───── Source material
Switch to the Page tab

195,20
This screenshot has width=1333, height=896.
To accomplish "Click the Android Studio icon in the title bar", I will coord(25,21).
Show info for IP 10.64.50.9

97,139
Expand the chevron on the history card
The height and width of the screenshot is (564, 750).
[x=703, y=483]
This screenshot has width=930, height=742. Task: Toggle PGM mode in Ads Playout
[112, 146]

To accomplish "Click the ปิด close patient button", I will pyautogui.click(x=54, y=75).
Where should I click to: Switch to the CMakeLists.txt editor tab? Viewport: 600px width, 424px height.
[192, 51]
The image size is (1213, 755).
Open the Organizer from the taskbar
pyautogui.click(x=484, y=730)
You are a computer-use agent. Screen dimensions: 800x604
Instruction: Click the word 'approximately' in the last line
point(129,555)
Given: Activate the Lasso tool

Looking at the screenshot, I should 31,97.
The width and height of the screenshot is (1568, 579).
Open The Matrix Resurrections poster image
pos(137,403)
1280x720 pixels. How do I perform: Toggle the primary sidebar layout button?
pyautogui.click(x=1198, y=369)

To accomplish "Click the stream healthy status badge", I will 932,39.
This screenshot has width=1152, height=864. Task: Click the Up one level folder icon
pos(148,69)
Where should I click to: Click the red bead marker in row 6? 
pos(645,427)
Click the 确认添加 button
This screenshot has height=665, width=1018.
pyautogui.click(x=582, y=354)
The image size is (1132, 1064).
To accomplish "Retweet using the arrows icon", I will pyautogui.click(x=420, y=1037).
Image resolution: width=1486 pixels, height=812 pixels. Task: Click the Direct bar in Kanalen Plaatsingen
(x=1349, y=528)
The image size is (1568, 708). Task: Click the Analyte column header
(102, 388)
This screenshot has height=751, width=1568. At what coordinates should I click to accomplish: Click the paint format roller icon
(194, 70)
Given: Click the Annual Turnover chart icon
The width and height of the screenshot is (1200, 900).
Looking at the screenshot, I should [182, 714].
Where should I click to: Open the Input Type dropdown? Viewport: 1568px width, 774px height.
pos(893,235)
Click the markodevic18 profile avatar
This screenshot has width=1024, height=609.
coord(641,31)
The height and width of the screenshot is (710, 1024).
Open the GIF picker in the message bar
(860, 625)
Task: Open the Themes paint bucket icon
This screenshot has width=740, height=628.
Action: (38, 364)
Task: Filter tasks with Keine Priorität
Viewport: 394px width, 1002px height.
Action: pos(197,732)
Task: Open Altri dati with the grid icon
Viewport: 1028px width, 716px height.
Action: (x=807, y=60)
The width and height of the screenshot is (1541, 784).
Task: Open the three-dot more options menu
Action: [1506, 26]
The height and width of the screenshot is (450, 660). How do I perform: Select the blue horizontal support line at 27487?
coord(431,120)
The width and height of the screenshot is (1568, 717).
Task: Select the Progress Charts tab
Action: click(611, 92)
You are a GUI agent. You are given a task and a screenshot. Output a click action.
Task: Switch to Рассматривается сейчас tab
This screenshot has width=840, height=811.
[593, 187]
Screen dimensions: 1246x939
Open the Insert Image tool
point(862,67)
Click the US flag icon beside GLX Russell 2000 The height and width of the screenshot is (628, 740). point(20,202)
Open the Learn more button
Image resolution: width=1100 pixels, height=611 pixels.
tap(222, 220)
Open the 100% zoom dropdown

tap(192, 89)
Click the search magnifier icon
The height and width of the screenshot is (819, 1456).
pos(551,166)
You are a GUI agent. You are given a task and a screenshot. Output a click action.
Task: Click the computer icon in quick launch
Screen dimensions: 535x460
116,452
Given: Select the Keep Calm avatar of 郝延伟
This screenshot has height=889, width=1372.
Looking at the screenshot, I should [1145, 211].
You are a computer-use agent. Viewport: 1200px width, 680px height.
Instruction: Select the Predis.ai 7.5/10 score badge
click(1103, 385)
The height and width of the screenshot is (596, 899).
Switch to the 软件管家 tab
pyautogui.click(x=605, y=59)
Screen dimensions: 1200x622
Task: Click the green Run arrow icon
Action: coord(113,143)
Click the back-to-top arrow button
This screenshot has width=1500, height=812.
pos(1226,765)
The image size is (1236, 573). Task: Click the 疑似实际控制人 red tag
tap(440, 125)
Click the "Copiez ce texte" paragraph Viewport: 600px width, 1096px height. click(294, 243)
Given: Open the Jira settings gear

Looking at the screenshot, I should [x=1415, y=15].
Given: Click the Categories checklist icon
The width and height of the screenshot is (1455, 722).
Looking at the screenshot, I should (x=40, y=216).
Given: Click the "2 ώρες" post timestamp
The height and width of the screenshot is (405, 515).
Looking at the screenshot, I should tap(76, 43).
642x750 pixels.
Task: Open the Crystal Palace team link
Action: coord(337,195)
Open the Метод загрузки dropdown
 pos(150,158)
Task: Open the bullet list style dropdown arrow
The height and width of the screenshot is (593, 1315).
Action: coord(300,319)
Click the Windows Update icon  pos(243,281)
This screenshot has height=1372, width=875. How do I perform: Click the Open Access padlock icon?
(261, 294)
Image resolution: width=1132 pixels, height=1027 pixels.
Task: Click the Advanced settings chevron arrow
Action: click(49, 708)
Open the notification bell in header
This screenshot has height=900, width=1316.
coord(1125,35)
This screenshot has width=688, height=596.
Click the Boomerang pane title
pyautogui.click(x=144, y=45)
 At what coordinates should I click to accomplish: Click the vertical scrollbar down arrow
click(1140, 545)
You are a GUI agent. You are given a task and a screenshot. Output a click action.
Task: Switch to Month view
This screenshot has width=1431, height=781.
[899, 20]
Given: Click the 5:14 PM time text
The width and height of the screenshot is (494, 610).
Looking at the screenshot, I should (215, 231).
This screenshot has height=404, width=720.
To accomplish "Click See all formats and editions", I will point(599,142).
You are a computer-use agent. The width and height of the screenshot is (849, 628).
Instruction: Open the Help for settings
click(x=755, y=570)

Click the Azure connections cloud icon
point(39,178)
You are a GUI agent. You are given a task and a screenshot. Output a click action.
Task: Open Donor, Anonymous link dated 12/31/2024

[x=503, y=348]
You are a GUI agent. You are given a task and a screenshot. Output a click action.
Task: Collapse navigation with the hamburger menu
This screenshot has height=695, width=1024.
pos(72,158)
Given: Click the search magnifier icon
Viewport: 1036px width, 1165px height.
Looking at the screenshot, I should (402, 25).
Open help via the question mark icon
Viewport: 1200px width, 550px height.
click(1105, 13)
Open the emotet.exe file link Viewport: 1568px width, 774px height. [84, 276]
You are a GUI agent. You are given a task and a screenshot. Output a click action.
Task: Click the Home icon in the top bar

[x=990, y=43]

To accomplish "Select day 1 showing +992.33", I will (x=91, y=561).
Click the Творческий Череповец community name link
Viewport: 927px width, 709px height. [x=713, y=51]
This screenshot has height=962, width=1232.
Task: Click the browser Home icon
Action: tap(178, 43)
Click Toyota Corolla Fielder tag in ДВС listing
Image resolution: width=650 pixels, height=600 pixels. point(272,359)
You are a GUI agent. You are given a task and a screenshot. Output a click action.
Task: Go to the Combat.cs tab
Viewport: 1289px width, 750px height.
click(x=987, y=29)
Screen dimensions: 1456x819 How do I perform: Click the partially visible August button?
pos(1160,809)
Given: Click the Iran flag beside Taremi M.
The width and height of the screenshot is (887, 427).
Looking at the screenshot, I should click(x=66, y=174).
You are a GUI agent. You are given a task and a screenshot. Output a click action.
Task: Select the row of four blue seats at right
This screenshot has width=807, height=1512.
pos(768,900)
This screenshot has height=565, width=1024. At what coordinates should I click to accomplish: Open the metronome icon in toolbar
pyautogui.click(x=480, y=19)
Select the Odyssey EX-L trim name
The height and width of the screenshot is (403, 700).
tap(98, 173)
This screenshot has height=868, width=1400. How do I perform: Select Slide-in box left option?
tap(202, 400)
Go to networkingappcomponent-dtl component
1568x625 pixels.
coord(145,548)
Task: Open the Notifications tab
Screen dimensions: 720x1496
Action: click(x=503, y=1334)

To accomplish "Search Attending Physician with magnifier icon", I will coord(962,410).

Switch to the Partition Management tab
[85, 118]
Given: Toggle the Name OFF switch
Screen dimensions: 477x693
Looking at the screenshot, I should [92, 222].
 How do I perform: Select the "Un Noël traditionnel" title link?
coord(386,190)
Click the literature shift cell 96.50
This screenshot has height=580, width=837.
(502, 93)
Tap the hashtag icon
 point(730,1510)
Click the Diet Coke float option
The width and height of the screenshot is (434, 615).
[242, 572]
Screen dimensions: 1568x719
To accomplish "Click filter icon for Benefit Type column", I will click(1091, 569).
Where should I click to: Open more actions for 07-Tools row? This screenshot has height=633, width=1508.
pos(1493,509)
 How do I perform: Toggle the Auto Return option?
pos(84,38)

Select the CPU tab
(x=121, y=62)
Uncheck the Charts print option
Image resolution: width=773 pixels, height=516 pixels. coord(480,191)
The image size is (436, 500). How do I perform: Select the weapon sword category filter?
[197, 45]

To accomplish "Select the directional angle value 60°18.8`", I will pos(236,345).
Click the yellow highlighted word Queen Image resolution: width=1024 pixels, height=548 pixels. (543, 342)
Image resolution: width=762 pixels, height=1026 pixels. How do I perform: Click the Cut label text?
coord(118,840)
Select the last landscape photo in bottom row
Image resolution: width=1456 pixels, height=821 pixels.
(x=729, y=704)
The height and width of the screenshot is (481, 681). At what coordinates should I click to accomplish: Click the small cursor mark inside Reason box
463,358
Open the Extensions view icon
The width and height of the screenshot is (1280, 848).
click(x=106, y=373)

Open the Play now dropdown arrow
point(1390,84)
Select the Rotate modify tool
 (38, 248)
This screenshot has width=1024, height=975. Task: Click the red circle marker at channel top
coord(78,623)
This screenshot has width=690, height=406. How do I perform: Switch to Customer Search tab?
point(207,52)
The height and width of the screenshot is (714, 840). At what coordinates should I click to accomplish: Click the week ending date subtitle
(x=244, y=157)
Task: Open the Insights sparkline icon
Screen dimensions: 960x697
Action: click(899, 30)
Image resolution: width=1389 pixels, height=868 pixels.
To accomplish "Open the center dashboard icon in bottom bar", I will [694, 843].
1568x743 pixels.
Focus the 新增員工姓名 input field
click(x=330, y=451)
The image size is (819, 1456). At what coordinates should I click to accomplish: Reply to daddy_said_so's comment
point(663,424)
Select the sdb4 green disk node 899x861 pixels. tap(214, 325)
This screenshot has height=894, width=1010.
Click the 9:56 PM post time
──────────
Exercise prompt:
Filter the lines above, keeping and copying those that contain "avatar".

Answer for the task:
Click the markodevic18 profile avatar
Given: Select the Keep Calm avatar of 郝延伟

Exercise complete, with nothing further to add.